The Pasdaran Gain Control Over Iran’s Military Operations
During the first half of the Cold War, the shah of Iran was determined to employ military-led industrialization as his country’s development strategy. All changed, though, after the revolution when the Pasdaran — the Army of the Guardians of the Islamic Revolution — gained control over Iran’s military operations, rejecting any sort of relationship with the United States.
With the onset of the Iran-Iraq War, Iran’s regular armed forces became even more powerless to oppose the Pasdaran who, along with poorly trained volunteers called basij
enhanced their image in Iran through human-wave assaults on Iraqi positions and other suicidal exploits. Their heroic self-sacrifice and battle experience probably led some of the leaders of the Pasdaran to envisage slowly absorbing the regular Iranian armed forces into their own ranks and command structure.
As opposed to militarization under the shah, the willingness of the general public to sacrifice young lives for an ideological position touched every family in every locale in Iran.
Iran’s War Casualties
Out of a 1986 population of 50.6 million, there were approximately 300,000 casualties, including 61.000 missing in action. At least another 500,000 were disabled or maimed. Over 2.5 million lost their homes and jobs or were “displaced, in various refugee camps, makeshift shacks, and temporary shelters in major urban centers.”
Civilian industry was impacted since “millions of energetic and productive working people . . . served in the war in varying capacities as military personnel, paramilitary and irregular forces, technical experts, and volunteers.”
The impact of the war on Iran’s human settlements was also disruptive. While 52 cities in five ‘war provinces’ were damaged, major cities in other parts of the country, including Isfahan, were hit by missiles and bombs on numerous occasions, sustaining substantial damage. Direct economic costs included:
damage to major buildings and public establishments, machinery and equipment (belonging to the three main economic sectors of agriculture, industry, and services, and those sent to the war front, except military equipment), material goods, infrastructures, war-related wages (excluding those paid to military personnel), and welfare payments to the war inflicted population. Indirect economic costs, on the other hand, include opportunity costs including lost potential GNP and lost potential earnings from oil, reduction in capacities, and delay in operations.
At the same time, Iraq’s invasion of Iran had provided a temporary solution to the regime’s early crisis. Eric Hoogland asserts that the government was able to “capitalize upon the image of Iran as a victim of aggression” and, in the process, broaden support for the theocracy.
Hoogland argues that the high levels of unemployment experienced by urban workers in the 1979-1981 time period were alleviated, in part, by manpower requirements surrounding the war effort. One hundred eighty-five thousand men served in the professional military; about 250,000 more were in the Revolutionary Guards; and at least 100,000 rotating volunteers were “kept at combat readiness in the Basij-e Mostazafin (Mobilization of the Oppressed).” He goes on to estimate that 900,000 youths were removed from the labor force temporarily or permanently due to the war. In this context, it’s appropriate to examine the new regime’s economic and oil policy.
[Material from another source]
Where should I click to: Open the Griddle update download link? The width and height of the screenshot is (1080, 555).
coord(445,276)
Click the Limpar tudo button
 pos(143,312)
In early 1979. there was talk of eliminating Iran’s dependency on oil and establishing a more balanced development of the economy. According to Cyrus Bina, oil workers, themselves, made the following demands:
- redistribution of oil income
- an end to foreign domination of the oil industry
- workers’ control including veto privileges over management appointees
- an increase in oil prices over the OPEC determined level.
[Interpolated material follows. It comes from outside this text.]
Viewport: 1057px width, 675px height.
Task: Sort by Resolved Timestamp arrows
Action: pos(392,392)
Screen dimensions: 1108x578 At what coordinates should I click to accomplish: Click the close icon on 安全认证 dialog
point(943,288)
The workers also proposed:
- conservation of oil resources
- diversification of exports
- elimination of enhanced recovery systems
- elimination of transnational oil companies.
Almost immediately, 18,000 foreign technicians left the country.
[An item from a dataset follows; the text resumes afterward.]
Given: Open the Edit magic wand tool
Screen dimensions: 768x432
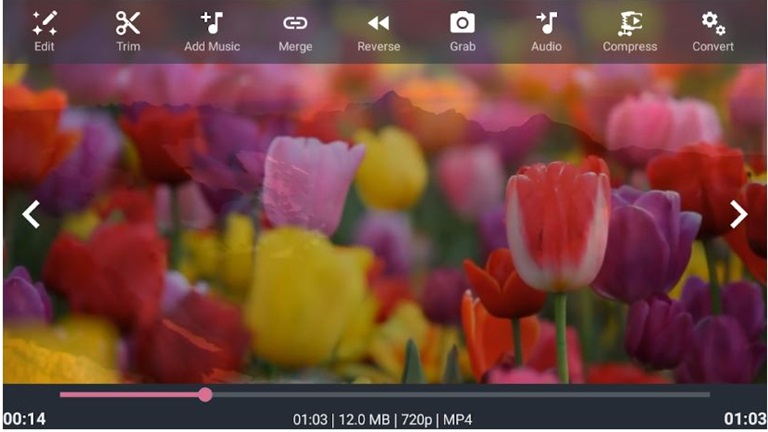Looking at the screenshot, I should pyautogui.click(x=44, y=23).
Continuing Importance of Oil
While the workers were nominally supported by the new regime, with the outbreak of war, both international and domestic considerations emerged. The Islamic government began selling oil below OPEC prices in order to maximize its income. The additional revenue was absolutely required to support the war economy, and the government had no choice but to capitalize on Iran’s rentier capacities. In fact, throughout the 1980s, the value of oil exports remained well above 90 percent of total export values.
When the price of oil dropped in 1986, the regime was forced to export more oil to cope with a drain on foreign exchange reserves, mounting budget deficits, and immense expenditures associated with the war effort.
While the regime was not able to compensate for the 40 percent decline in capacity which followed the removal of the shah, Bina states that
the Shah’s oil policies and those of the Islamic government are hardly distinct from one another. In the former case the oil revenues were spent on military build-up in the anticipation of war, whereas in the later they were spent on conducting the war, without anticipation of its aftermath.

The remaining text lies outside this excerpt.